---------- Entries supplied ----------

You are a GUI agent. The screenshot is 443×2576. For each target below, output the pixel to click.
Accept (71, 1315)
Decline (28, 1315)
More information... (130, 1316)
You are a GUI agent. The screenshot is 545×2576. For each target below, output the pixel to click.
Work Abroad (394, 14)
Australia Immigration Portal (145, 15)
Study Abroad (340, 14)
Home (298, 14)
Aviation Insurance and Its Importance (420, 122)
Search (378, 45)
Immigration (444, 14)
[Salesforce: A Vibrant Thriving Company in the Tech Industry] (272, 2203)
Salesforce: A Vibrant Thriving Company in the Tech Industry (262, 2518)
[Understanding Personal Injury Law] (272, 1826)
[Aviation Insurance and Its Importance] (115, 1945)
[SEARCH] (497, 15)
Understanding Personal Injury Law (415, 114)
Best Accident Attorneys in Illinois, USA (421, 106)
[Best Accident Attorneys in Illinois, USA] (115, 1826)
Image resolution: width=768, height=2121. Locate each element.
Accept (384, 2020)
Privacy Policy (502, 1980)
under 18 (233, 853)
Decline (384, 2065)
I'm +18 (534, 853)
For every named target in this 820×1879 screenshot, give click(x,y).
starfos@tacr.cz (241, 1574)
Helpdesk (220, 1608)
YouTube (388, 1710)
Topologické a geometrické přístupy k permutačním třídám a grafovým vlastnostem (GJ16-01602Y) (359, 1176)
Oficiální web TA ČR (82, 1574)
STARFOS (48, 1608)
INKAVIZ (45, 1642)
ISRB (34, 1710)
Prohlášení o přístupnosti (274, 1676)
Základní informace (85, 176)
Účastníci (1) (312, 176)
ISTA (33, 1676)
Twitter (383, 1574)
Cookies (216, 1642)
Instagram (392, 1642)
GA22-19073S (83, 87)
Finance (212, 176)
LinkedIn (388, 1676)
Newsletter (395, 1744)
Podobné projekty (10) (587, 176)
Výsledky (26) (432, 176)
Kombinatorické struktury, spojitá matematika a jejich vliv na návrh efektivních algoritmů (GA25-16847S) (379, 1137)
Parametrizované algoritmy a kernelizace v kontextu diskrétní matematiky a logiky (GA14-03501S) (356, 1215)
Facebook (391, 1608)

----------

What needs to be done:
Read through the entries and copy every line that includes "Importance".

Task response:
Aviation Insurance and Its Importance (420, 122)
[Aviation Insurance and Its Importance] (115, 1945)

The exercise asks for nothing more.